The makeup effects are a hugely important part of Halloween II - this is a truly gory film. Clearly the film's subject matter calls for a certain amount of violence, but the sheer quantity of vicious, explicit murders in the "unrated director's cut" (the one that's available on DVD) is much more than the audience needs to believe that Myers is a killing machine. A lengthy sequence in which Myers slaughters the inhabitants of a strip club - stomping the bouncer's head in, stabbing the owner, and bashing a stripper's face into a mirror until she dies - should be a showstopper, but it is sandwiched in between so much similar brutality that it doesn't stand out. The endless stream of violence is deadening, to the point that I imagine even the most hardocore Fangoria subscriber becoming bored quickly. It would be one thing if the blooshed was as perversely inspired as it sometimes is in the films of Dario Argento or Takashi Miike, but Zombie seems to have lost his knack for the overheated carnival imagery that set his earlier work apart from the pack.
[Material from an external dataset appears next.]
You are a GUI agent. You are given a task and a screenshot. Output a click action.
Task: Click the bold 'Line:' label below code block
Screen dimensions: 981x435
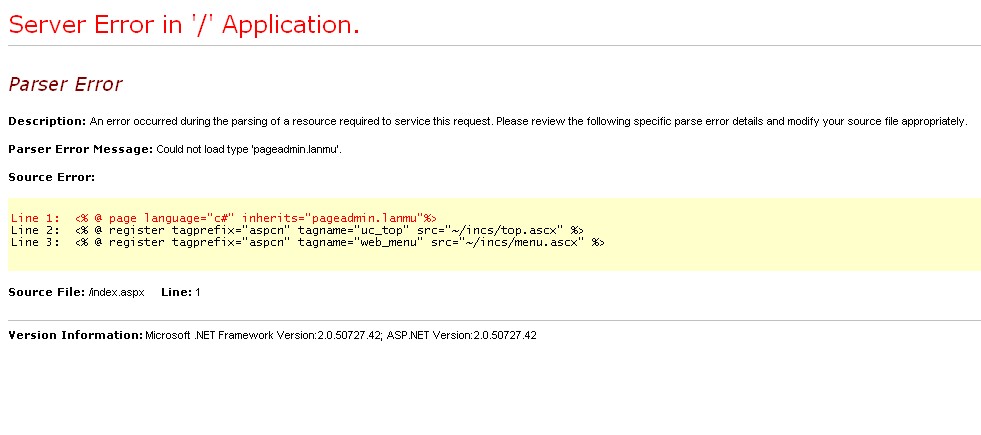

There is evidence that Zombie is trying to make Halloween II a film about violence, but his ideas are too poorly articulated for the film to have any thematic weight. Zombie is clearly interested in exploring the ways that violence affects, and corrupts, everyone in its path - the personalities of the major characters have changed in much the same way that that the characters of The Devil's Rejects evolved from their House of 1000 Corpses incarnations. Loomis (Malcolm McDowell) is now a cocky publicity hound who uses the memories of atrocities to promote his new bestselling book, while Laurie (Scout Taylor-Compton) has been driven to near-insanity by her near-death experience. These aren't bad ideas, necessarily, but Zombie is too poor a screenwriter to make these changes seem organic, or to integrate them into a larger well-developed theme. The Laurie character is particularly grating. Taylor-Compton was a weak link in the first film's cast, but the Laurie role was downplayed to the point that she wasn't a major liability. Her screaching, whiny portrayal here makes her character impossible to root for, which might not be so bad if her growing psychosis were at least remotely convincing. But surely Zombie deserves some of the blame, considering that seasoned performers like McDowell and Brad Dourif (whose town sheriff plays a much bigger role than in the first film) fail to make much of an impression.
These thematic failings might not be as big a problem if Zombie would at least stick consistently to a gritty, "realistic" tone, but Halloween II is all over the map stylistically. If anything, it may be the director's most scattershot, self-indulgent film to date, which is really saying something. At several points, Myers is visited by the ghosts of his childhood self and his mother, who are always accompanied by a white horse (whose symbolic significance is clumsily explained in an opening intertitle). This pedestrian Freudianism becomes even hokier when Laurie begins being visited by the same ghosts. Zombie's first Halloween improved on a fairly stupid plot contrivance from the original series of films - the revelation that Laurie is Michael's long-lost sister - by pointing out early on that Laurie is the baby that ten-year-old Michael spares when he massacres the rest of his family. But the vision connection thing here is silly even by the standards of bad dream sequences, and it doesn't square with the rest of the film's decidedly non-supernatural aesthetic. It's bad enough that Halloween II feels so pointless, unpleasant, and vulgar. Did it have to be so sloppy?